Lichtenstein had a lifelong fascination with the idea of the brushstroke. Early on he began to explore and deconstruct the motif—what is, essentially, the building block of Western painting. Brushstrokes are conventionally conceived as vehicles of expression, but Lichtenstein made them into a subject. Modern artists have typically maintained that the subject of a painting is painting itself and Lichtenstein took this idea one imaginative step further turning it into a compositional element that could serve as the subject matter of a work. His brushstroke is at once a playful yet serious exploration of key themes in art history: high culture and low art; abstraction and representation; and, of course, the artist’s ironic nod to the slashing painterly gesture so central to the style of the Abstract Expressionist painters.

One of America’s most influential and innovative artists to have emerged in the second half of the 20th century, Lichtenstein was a pioneer of Pop Art, a movement with which he is closely identified.
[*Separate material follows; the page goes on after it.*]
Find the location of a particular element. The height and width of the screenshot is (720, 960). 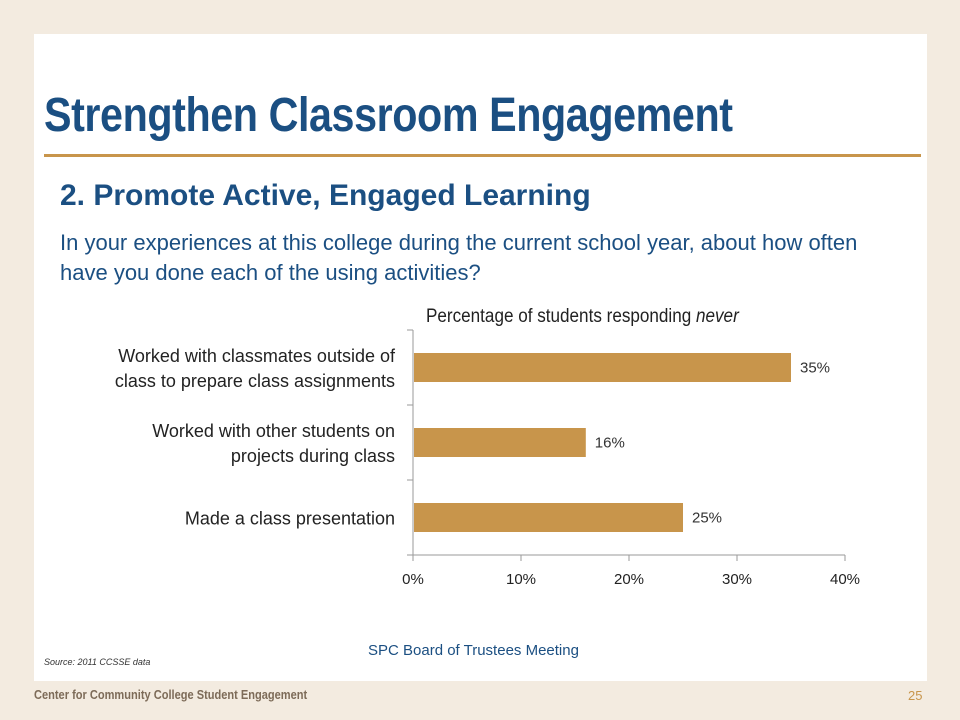

data-label: 25% is located at coordinates (707, 518).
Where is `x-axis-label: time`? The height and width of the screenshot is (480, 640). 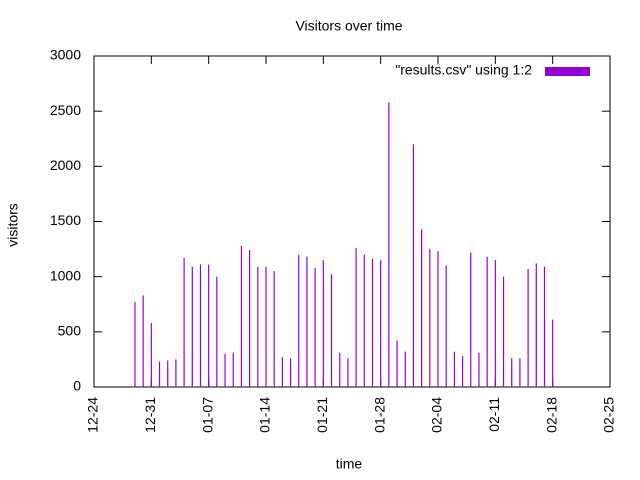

He developed his style based on pictorial motifs of comic strips and print advertisements, which he then interpreted in a style that played-off the crudeness of mid-century era newspaper print production. Lichtenstein deliberately sought out to interrogate commercial art’s visual material, universally reviled by fine artists in the early 1960s, which he then set out to improve upon. The artist’s painted bronze sculptures also challenged the medium’s conventional defining characteristics of three-dimensionality, stability, and solidity. His sculptures tended to be flat and thin and in preparing them this way, Lichtenstein was working to suggest associations closer to those pertaining to the drawn line than to sculpture’s solid mass.
Roy Lichtenstein tackled head-on conventional notions of taste and quality. What was typically disparaged as trivial, he elevated to a classical and mythical status. “To all of [Lichtenstein’s] images there was…a particular and unmistakably American quality: a lean, laconic scrutiny of the world that separated his art even from the paintings of Europeans of his generation, like Richard Hamilton and Sigmar Polke, who also borrowed from pop culture sources” (M. Kimmelman, “Roy Lichtenstein, Pop Master, Dies at 73,”
The New York Times, September 30, 1997).

Lichtenstein’s approach sent American art in an entirely new direction, altering the course of contemporary art and influencing numerous younger artists. The New York Times wrote that at the time of his death “his ideas had so infiltrated art that they were no longer only his. Mixing text and image, high and low, his whole strategy of appropriation paved the way for a generation of artists not yet born, or at least not yet out of elementary school, when he cribbed a picture of a girl holding a beach ball aloft from a newspaper advertisement for Mount Airy Lodge in the Poconos” (Ibid.)